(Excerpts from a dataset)
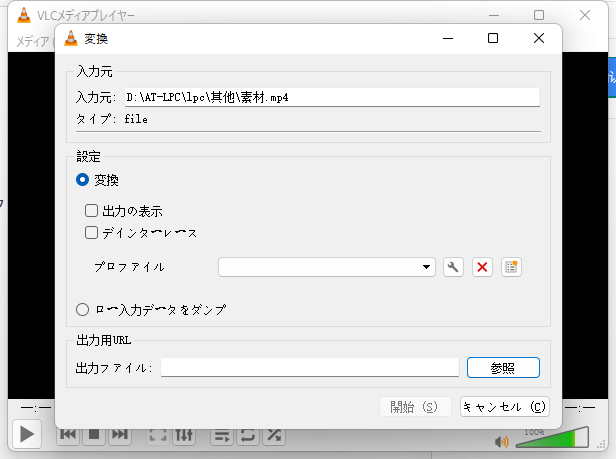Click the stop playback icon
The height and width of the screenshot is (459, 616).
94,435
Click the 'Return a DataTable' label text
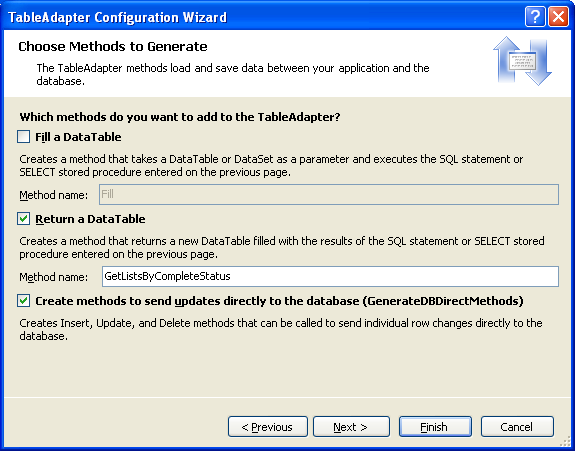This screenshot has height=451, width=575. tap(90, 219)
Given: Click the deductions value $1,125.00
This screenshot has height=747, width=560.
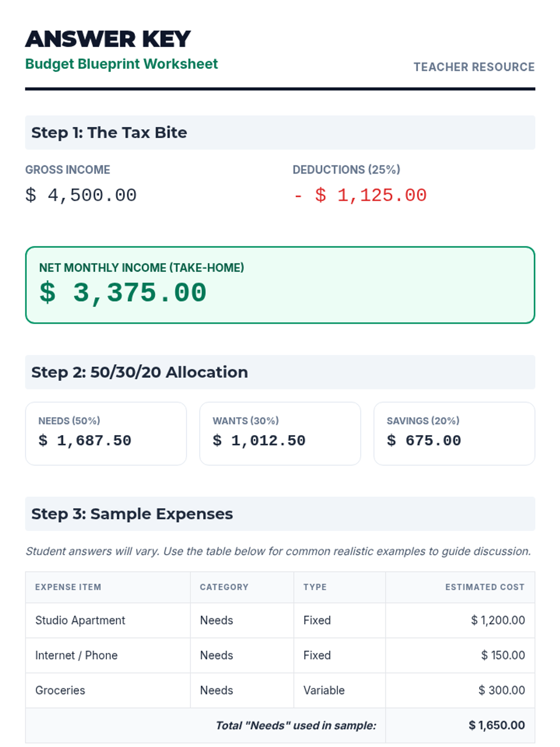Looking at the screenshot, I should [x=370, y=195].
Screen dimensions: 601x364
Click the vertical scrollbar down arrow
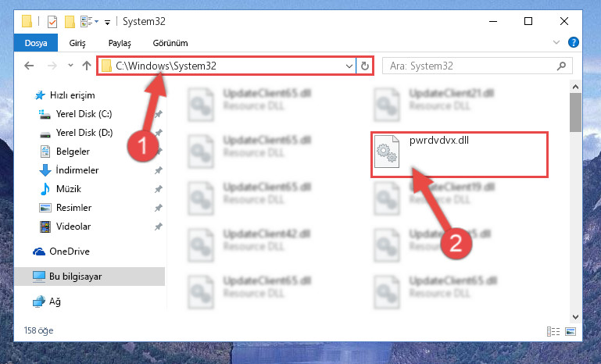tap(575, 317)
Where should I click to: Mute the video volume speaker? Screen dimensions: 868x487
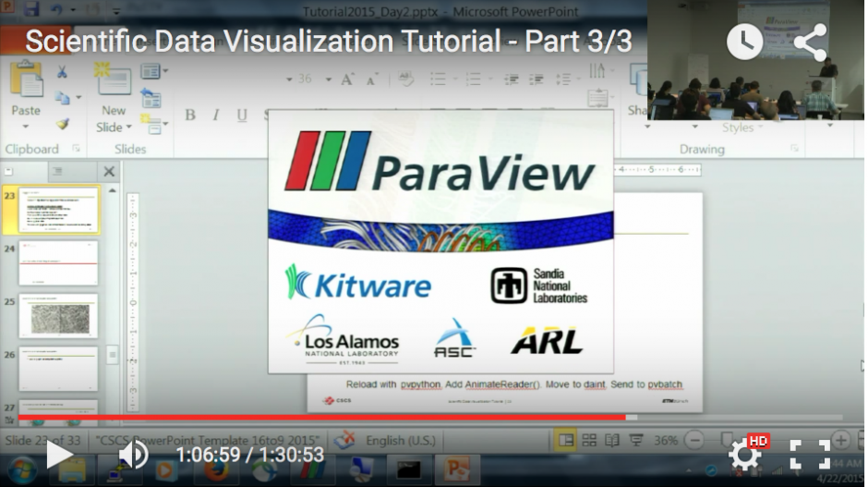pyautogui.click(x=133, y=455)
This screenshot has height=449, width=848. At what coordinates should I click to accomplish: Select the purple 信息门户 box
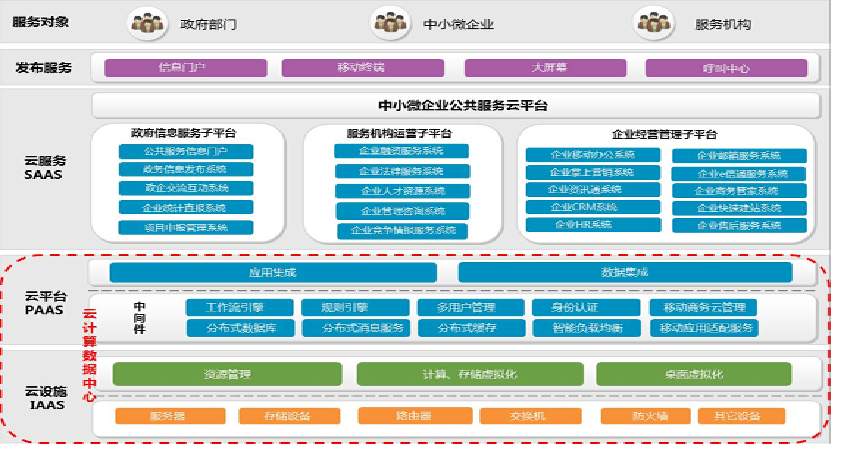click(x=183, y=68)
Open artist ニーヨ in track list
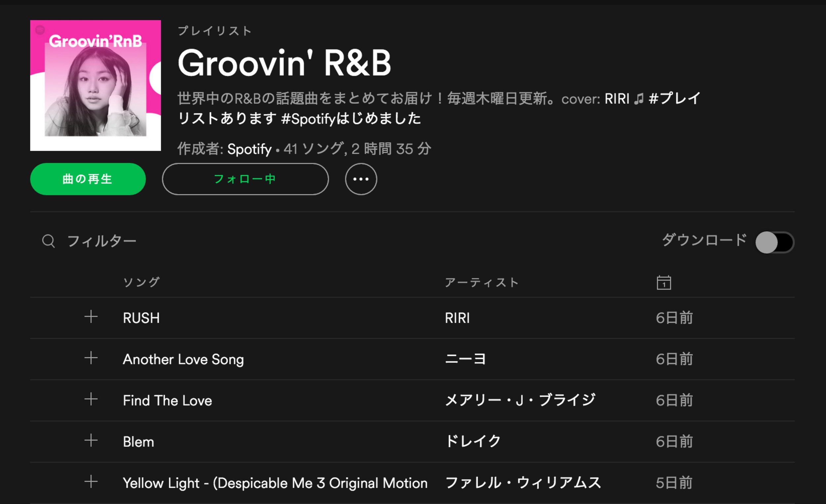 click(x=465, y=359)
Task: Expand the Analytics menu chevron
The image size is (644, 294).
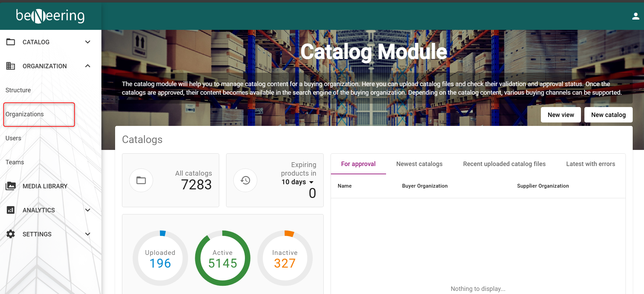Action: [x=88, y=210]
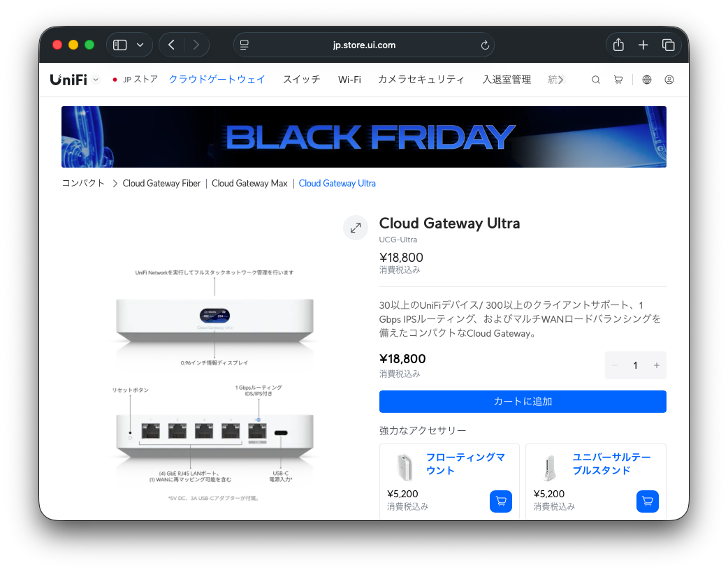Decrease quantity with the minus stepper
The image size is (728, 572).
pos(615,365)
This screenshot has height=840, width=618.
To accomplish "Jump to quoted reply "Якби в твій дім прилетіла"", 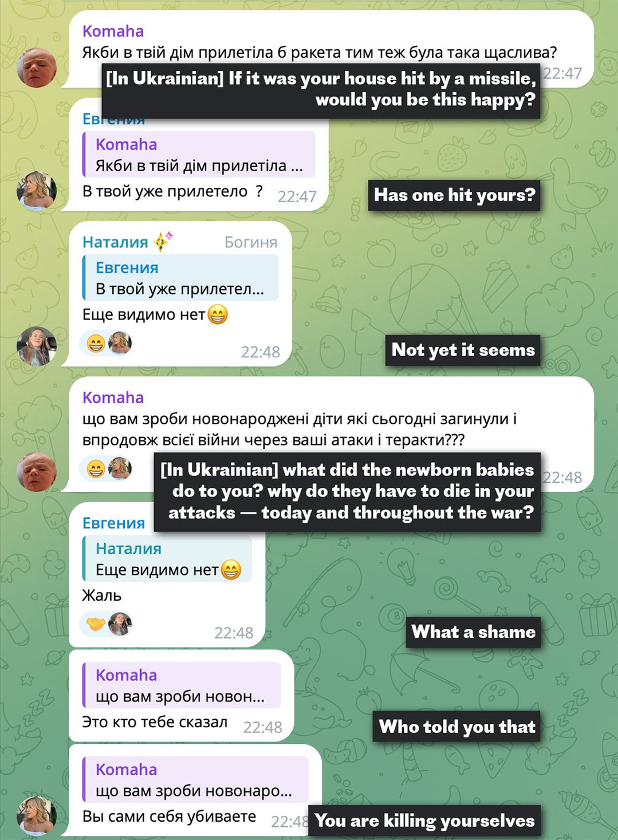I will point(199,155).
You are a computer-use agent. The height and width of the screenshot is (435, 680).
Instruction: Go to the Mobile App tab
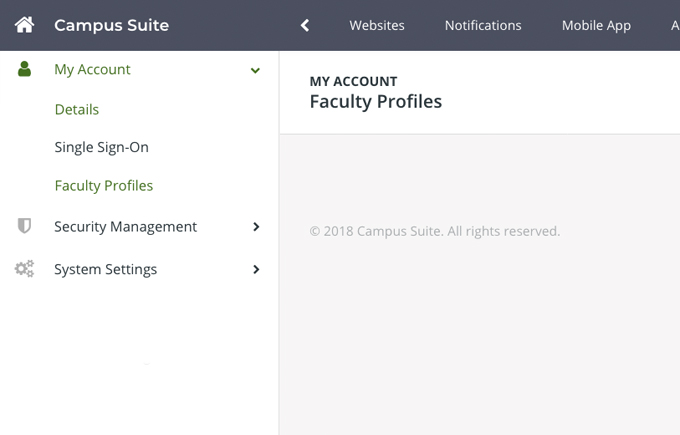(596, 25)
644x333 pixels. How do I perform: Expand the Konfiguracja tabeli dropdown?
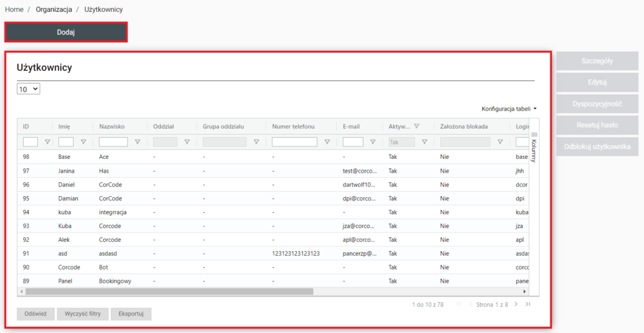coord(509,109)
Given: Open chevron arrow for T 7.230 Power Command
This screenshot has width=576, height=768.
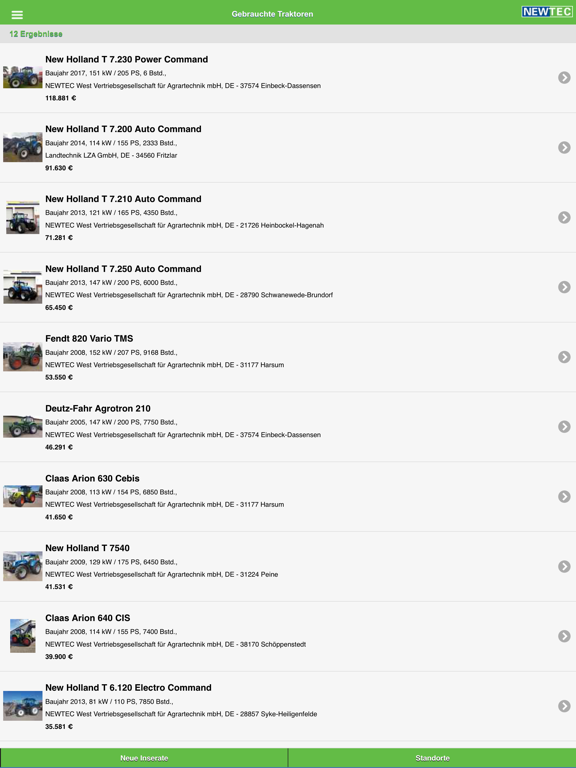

WHAT YOU ARE ASKED TO DO ->
Return, exactly as they stand, the lines above from the one with "Given: Click the deductions value $1,125.00" to the one with "Task: Expand the Analytics menu chevron", omitting any pictures among them.

WORKED SOLUTION ->
Given: Click the deductions value $1,125.00
This screenshot has height=747, width=560.
Looking at the screenshot, I should [x=370, y=195].
Screen dimensions: 601x364
Click the vertical scrollbar down arrow
tap(575, 317)
Where should I click to: Mute the video volume speaker? Screen dimensions: 868x487
pyautogui.click(x=133, y=455)
This screenshot has height=449, width=848. At what coordinates should I click to accomplish: Select the purple 信息门户 box
click(x=183, y=68)
Open artist ニーヨ in track list
 click(x=465, y=359)
Task: Expand the Analytics menu chevron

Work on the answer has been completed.